The extent of absorption in the gastro-intestinal system varies depending on the chain length of the fatty acids and their degree of saturation. Generally, short-chain fatty acids are better absorbed than the long chain counterparts. Also, absorption decreases with increasing saturation (MacDonald, 1973; Robinson, 1973; Chen and Farese, 2002).
Binder et al. (1970) fed rats with diets containing 1 or 10% hydrogenated castor oil (main constituent: 12-hydrostearic acid) for 4, 8, 12 and 16 weeks. The maximum content of 12-hydroxystearic acid was 4.4% in adipose tissues after 4 weeks on the 10% diet. When hydrogenated castor oil was replaced with corn oil, 12-hydroxystearic acid was depleted from the tissues. 10-hydroxypalmitic and 8-hydroxymyristic acids were characterised as metabolites.
In an overview by the Cosmetic Ingredient Review Panel (CIR, 1987), stearic acid, a close structural analogue of 12-hydroxystearic acid, was cited as being the most poorly absorbed of the common fatty acids.
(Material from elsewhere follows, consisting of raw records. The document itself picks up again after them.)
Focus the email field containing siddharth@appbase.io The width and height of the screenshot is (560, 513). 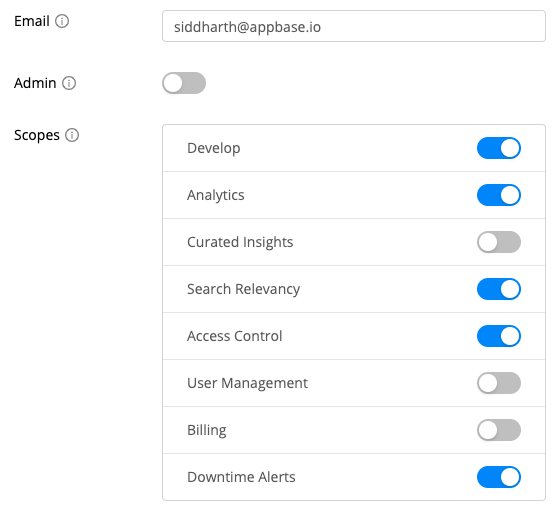tap(354, 26)
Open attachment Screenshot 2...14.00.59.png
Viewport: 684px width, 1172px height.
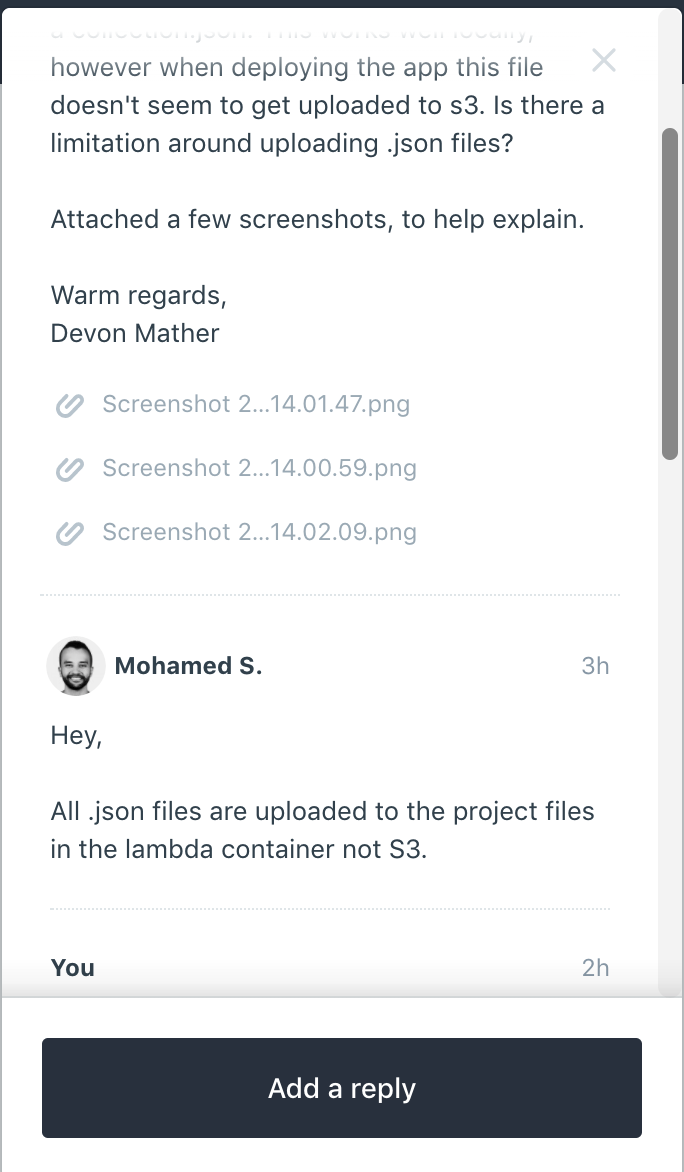[259, 469]
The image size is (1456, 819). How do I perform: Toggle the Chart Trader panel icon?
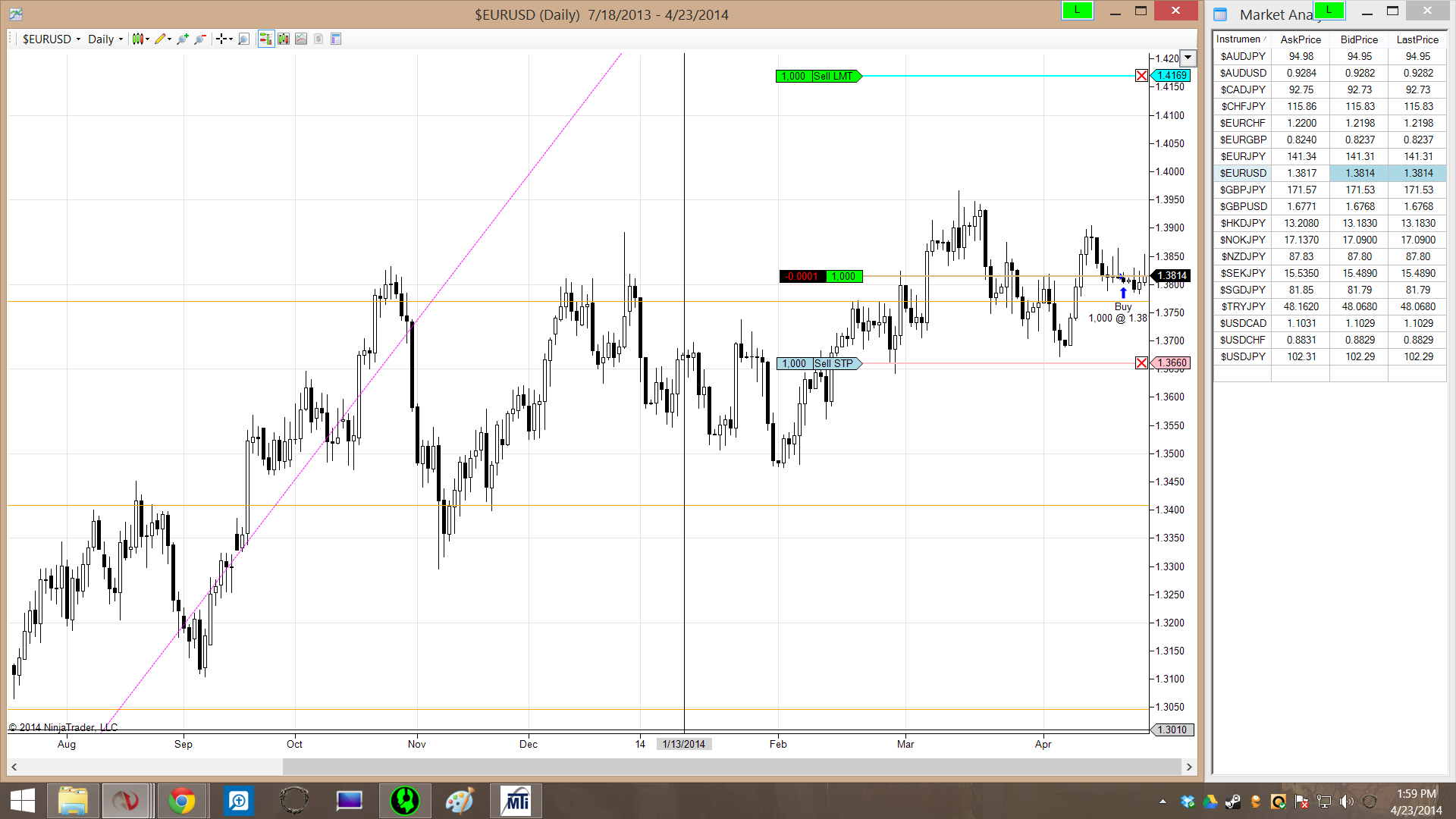coord(265,39)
No experimental studies were located for absorption through the dermal route. However, as per Section R.220.127.116.11 of REACH guidance document R7.C (May 2008), the extent of dermal absorption may be predicted based on physico-chemical properties, including:
- Water solubility
- Partition coefficient
12-hydroxystearic acid is poorly water soluble and has an estimated log Kow > 4. As such, uptake into thestratum corneum of skin and further transfer into the epidermis are likely to be limited. This is in accordance with data from a dermal penetration study in rats (Butcher, 1951) in which ricinoleic acid was shown to be retained mainly in the outer strata of the epidermis.